## EXERCISE TASK
Rewrite the data below, swapping every "sidebar" for "side panel" and leaving everything else unchanged.

## DATA FOR THE TASK
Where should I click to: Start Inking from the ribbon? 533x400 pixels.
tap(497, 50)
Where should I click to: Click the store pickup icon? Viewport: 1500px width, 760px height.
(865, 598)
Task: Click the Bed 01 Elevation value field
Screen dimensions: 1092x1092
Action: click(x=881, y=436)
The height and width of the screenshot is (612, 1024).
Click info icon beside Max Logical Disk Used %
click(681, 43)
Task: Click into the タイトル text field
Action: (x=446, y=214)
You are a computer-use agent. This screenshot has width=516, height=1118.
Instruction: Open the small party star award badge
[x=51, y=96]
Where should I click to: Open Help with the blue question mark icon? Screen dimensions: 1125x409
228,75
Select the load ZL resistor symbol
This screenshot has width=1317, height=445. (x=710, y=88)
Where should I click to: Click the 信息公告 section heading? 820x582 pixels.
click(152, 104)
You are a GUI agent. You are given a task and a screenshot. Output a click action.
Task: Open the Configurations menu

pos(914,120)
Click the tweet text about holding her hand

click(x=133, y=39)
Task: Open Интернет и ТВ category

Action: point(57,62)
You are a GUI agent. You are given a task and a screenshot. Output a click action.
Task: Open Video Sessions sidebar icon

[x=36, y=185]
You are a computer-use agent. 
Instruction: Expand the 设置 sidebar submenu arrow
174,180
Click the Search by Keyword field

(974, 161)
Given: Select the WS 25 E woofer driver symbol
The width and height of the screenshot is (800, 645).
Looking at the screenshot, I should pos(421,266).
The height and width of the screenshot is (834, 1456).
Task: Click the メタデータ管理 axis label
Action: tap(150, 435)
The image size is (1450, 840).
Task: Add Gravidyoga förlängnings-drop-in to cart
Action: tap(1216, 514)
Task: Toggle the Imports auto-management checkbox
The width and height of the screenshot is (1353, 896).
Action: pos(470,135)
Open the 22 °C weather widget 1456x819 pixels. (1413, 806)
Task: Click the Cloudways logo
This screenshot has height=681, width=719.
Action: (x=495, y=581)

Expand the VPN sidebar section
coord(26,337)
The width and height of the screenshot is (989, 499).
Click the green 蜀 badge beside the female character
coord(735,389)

## THE OUTPUT
Where should I click to: Start Inking from the ribbon? 533x400 pixels.
tap(497, 50)
Where should I click to: Click the store pickup icon? Viewport: 1500px width, 760px height.
(865, 598)
Task: Click the Bed 01 Elevation value field
Screen dimensions: 1092x1092
Action: click(x=881, y=436)
The height and width of the screenshot is (612, 1024).
Click info icon beside Max Logical Disk Used %
click(681, 43)
Task: Click into the タイトル text field
Action: (x=446, y=214)
You are a computer-use agent. This screenshot has width=516, height=1118.
Instruction: Open the small party star award badge
[x=51, y=96]
Where should I click to: Open Help with the blue question mark icon? Screen dimensions: 1125x409
228,75
Select the load ZL resistor symbol
This screenshot has width=1317, height=445. (x=710, y=88)
Where should I click to: Click the 信息公告 section heading? 820x582 pixels.
click(152, 104)
You are a GUI agent. You are given a task and a screenshot. Output a click action.
Task: Open the Configurations menu

pos(914,120)
Click the tweet text about holding her hand

click(x=133, y=39)
Task: Open Интернет и ТВ category

Action: point(57,62)
You are a GUI agent. You are given a task and a screenshot. Output a click action.
Task: Open Video Sessions side panel icon

[x=36, y=185]
You are a computer-use agent. 
Instruction: Expand the 设置 side panel submenu arrow
174,180
Click the Search by Keyword field

(974, 161)
Given: Select the WS 25 E woofer driver symbol
The width and height of the screenshot is (800, 645).
Looking at the screenshot, I should pos(421,266).
The height and width of the screenshot is (834, 1456).
Task: Click the メタデータ管理 axis label
Action: tap(150, 435)
The image size is (1450, 840).
Task: Add Gravidyoga förlängnings-drop-in to cart
Action: tap(1216, 514)
Task: Toggle the Imports auto-management checkbox
The width and height of the screenshot is (1353, 896).
Action: pos(470,135)
Open the 22 °C weather widget 1456x819 pixels. (1413, 806)
Task: Click the Cloudways logo
This screenshot has height=681, width=719.
Action: (x=495, y=581)

Expand the VPN side panel section
coord(26,337)
The width and height of the screenshot is (989, 499).
Click the green 蜀 badge beside the female character
coord(735,389)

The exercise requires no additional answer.